In a previous editorial (HI 18.3, May/June 2010) I expressed the hope that once we quantified the scale of our current fiscal difficulties the only way to go was up. Well, now we know—c. €50 billion to bail out the banks and cuts of c. €15 billion in government spending over the next four years—and I’m not so sure. How will it be possible to take that much spending out of the economy and not kill it stone dead? And for what? To keep international money markets happy? They have been singularly unimpressed by our efforts so far, with the country having to continue to borrow at premium rates. But, as Prof. Louis Cullen points out in this issue (pp 10–13), Irish politicians’ obsession with the country’s financial good name may be misplaced: ‘investors, always in need of borrowers, have short memories’. He also highlights the tendency of bankers in crisis to play up unscrupulously the vulnerability of the financial system as a means of getting the State (i.e. the taxpayer) to foot the bill.
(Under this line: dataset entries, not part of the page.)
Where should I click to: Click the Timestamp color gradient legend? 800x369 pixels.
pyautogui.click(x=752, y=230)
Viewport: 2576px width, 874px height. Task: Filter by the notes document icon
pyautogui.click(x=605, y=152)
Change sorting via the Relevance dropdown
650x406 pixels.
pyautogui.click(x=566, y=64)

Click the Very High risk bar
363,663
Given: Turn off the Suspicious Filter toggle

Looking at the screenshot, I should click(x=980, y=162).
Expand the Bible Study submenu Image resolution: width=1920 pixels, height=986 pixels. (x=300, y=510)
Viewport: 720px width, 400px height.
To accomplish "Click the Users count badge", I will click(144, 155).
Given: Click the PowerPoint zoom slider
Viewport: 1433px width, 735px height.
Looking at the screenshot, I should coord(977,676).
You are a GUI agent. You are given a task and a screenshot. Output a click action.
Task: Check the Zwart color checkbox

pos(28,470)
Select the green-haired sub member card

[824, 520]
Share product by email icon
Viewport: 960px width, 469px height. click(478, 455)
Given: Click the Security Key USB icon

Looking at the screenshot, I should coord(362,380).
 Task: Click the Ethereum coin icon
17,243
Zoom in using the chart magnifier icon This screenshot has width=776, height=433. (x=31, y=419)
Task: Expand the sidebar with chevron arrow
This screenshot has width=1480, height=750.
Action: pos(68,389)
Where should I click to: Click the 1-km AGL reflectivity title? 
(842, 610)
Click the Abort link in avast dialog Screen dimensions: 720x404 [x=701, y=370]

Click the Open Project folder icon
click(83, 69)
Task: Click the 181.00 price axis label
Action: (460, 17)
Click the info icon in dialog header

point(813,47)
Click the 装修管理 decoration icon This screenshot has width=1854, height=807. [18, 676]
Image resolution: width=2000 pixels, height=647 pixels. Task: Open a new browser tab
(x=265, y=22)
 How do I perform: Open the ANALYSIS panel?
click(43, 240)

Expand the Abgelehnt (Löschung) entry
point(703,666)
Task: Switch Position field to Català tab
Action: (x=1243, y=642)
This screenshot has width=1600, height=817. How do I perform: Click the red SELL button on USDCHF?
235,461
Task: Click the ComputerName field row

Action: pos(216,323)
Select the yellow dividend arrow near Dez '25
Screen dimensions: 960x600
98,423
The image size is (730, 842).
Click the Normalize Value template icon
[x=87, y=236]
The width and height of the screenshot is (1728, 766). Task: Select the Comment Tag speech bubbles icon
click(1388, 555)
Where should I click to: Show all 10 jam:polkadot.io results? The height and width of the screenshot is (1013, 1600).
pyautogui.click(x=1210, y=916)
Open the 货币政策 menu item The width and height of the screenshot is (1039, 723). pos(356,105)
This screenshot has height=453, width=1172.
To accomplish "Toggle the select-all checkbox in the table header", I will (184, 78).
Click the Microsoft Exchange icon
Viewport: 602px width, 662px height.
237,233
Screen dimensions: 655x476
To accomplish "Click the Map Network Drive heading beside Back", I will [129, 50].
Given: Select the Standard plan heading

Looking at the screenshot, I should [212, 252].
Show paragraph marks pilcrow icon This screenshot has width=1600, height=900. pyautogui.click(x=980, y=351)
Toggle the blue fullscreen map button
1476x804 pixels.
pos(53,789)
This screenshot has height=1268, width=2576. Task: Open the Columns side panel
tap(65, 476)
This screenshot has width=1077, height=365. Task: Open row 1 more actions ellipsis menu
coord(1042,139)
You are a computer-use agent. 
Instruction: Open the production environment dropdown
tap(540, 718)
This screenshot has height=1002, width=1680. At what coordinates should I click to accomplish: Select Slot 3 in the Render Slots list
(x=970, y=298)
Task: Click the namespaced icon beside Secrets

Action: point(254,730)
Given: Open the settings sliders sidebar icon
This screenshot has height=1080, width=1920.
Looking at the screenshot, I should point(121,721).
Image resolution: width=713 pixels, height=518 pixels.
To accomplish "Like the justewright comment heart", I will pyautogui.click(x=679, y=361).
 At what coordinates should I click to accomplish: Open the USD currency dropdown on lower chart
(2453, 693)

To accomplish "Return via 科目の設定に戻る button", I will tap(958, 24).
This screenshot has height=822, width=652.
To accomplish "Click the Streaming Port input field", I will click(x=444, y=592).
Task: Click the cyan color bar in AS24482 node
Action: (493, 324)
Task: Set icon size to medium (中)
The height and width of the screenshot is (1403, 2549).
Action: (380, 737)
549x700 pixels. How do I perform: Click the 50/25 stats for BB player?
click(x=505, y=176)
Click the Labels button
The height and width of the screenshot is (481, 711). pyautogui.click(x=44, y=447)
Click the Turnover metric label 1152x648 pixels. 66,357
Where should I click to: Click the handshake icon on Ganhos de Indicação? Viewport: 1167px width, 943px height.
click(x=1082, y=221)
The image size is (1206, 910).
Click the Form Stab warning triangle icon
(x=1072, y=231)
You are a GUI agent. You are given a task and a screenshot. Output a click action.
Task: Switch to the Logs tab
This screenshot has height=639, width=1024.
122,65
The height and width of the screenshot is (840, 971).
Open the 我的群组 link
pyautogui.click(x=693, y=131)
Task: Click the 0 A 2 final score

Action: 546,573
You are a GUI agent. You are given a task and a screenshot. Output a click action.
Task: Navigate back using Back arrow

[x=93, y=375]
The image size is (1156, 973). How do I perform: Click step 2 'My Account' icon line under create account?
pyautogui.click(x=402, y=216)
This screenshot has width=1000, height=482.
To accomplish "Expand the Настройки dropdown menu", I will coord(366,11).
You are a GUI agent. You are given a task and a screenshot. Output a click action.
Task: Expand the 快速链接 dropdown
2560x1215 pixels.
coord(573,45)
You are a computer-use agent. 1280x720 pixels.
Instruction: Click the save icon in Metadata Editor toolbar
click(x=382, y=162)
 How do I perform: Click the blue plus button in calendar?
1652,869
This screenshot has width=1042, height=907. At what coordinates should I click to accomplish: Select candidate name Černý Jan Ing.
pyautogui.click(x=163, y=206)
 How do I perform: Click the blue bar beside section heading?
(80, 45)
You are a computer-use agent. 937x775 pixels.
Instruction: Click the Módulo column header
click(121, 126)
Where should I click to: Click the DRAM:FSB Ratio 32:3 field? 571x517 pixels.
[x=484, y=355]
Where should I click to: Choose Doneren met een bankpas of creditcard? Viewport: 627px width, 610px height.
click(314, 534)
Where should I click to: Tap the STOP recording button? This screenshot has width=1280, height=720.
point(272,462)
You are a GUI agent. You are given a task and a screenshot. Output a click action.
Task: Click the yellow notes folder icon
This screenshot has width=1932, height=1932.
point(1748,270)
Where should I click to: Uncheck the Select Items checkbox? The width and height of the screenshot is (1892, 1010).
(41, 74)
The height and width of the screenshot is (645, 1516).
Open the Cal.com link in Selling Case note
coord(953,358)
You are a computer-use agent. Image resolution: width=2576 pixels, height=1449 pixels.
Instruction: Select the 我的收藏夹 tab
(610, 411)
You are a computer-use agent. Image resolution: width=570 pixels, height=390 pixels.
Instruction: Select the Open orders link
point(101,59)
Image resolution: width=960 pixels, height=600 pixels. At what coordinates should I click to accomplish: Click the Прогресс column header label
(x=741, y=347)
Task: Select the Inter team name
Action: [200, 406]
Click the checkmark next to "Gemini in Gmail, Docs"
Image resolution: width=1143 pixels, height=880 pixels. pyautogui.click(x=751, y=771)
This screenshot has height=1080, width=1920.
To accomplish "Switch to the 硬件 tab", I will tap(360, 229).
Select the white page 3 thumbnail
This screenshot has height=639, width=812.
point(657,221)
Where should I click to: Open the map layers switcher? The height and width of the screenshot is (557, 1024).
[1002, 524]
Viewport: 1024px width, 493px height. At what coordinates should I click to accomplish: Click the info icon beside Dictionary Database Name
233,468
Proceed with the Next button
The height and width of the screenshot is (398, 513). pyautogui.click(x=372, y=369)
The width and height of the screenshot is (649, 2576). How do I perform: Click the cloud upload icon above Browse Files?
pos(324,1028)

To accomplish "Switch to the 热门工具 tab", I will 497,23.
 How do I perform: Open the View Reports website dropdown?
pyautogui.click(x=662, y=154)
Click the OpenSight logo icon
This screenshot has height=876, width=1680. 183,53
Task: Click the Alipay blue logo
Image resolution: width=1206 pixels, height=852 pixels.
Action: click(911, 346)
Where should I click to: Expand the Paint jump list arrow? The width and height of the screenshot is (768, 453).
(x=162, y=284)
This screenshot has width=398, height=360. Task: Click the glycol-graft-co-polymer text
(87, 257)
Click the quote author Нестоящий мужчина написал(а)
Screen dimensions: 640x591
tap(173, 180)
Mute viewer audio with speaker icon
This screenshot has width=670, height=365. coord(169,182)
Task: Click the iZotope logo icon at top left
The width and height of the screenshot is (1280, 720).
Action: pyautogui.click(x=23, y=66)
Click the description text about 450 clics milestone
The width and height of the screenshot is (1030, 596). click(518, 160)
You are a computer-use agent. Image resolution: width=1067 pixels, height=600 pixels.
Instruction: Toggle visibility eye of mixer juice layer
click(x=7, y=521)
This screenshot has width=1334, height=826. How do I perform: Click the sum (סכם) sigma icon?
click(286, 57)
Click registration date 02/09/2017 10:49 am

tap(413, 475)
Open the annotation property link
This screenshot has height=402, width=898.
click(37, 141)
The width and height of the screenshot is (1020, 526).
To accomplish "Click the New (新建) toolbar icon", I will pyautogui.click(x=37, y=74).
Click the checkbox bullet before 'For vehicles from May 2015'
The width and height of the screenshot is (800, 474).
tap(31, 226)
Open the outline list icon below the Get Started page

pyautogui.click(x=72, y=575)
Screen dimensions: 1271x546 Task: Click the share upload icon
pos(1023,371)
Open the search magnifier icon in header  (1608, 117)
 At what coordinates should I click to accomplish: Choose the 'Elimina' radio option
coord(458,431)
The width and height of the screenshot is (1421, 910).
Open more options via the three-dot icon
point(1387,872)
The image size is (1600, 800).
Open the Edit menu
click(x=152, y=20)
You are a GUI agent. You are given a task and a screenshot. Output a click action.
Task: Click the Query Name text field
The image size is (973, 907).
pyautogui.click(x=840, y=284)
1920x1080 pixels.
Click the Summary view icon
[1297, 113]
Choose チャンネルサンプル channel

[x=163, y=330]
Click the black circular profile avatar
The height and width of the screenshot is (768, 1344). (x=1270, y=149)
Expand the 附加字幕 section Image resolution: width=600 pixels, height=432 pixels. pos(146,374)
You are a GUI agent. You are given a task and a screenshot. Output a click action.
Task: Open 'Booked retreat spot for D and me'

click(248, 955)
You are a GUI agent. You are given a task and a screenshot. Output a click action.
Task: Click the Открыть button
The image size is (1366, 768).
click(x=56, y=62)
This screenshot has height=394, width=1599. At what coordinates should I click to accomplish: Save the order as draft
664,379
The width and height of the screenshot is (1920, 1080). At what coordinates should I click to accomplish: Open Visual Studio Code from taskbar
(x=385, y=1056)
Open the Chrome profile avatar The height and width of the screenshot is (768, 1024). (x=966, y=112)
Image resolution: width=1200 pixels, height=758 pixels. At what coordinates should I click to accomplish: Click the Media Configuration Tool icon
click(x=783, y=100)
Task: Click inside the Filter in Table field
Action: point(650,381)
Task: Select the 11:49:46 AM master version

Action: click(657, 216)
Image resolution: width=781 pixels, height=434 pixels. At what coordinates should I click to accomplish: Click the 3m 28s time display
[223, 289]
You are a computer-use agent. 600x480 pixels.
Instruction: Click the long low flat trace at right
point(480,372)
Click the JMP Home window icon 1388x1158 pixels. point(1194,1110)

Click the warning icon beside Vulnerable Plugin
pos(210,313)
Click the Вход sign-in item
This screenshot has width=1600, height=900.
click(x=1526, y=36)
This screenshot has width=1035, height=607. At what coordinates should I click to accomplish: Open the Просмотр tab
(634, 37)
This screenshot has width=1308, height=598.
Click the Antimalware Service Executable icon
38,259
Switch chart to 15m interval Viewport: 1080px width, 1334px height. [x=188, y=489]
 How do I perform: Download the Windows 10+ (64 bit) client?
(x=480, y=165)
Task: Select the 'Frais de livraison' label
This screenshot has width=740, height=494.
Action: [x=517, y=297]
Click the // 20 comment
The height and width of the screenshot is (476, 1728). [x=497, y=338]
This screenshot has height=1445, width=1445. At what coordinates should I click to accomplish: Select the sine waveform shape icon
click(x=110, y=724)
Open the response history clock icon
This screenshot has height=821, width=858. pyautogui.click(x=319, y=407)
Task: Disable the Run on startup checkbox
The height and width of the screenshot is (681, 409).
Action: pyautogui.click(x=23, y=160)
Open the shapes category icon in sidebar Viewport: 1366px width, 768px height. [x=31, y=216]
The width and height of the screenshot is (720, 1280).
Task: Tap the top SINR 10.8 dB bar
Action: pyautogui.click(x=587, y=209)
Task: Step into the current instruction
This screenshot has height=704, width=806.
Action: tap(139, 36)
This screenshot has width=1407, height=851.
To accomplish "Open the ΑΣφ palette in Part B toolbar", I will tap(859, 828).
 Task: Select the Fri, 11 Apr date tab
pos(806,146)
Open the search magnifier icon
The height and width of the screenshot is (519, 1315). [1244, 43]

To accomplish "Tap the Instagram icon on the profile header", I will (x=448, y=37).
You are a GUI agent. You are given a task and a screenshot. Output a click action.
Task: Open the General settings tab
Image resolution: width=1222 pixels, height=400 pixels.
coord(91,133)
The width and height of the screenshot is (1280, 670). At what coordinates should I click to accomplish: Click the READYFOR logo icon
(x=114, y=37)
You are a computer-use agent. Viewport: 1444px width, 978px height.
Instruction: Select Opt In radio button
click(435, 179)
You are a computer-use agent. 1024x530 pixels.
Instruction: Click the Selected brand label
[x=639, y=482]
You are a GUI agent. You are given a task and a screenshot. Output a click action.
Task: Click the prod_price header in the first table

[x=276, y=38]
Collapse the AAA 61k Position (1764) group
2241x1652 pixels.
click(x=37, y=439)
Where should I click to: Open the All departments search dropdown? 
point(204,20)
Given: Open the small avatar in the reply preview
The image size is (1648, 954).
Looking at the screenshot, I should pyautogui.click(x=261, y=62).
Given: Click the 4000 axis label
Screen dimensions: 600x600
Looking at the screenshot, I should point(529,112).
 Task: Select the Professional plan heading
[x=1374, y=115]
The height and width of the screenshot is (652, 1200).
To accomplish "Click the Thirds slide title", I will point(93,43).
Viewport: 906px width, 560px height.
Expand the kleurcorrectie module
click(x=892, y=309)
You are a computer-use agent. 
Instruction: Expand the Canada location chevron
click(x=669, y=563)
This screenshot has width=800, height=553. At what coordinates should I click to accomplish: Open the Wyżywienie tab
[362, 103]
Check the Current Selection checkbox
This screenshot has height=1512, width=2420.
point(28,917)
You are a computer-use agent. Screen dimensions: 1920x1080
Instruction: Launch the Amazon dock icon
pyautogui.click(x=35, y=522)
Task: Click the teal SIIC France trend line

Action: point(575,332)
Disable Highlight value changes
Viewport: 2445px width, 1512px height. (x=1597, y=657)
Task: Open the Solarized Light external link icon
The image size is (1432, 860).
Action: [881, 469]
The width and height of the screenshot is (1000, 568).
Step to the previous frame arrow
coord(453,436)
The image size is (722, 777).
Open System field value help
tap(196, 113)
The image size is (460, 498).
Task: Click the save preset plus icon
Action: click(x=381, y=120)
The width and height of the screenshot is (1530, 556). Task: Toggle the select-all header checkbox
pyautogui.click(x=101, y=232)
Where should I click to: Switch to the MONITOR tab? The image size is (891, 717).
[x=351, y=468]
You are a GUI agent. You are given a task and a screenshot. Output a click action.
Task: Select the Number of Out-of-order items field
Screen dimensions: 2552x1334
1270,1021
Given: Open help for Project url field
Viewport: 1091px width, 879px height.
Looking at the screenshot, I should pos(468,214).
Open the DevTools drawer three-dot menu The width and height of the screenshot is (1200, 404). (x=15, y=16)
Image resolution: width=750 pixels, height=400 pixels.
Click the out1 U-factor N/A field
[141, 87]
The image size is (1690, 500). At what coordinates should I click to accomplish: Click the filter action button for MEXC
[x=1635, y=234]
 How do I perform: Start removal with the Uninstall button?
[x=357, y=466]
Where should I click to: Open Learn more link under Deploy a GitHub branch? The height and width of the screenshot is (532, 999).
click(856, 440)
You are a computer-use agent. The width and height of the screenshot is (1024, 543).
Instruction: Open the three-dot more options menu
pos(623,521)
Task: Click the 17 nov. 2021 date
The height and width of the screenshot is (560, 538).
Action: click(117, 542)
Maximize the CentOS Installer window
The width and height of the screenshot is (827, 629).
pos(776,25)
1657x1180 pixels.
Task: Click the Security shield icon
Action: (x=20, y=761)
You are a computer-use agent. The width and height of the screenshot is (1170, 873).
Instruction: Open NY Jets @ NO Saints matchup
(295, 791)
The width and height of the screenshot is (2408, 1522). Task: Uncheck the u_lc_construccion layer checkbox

To justify the imminent hairshirt, some commentators have cited positively the example of Ray Mac(‘the knife’)Sharry’s cutbacks of the 1980s, which, they argue, eventually paved the way for the Celtic Tiger. But they neglect to mention other factors, such as the doubling of EU structural funds, a surge of foreign (mainly US) investment in anticipation of the Single European Market, and the collapse of the bipolar world, which opened up new markets and massively expanded global trade. None of these factors are now in play . . . but we can always hope—like Mr Micawber—that ‘something will turn up’.
It may be difficult for readers under, say, 40 to appreciate this, but we’ve been here before—albeit not on the same scale—not just once but several times, in an apparently endless cycle of boom and bust. Are we fated to run on this treadmill forever? Albert Einstein once defined insanity as doing the same thing over and over again and expecting different results. He also observed that the difference between stupidity and genius is that genius has its limits.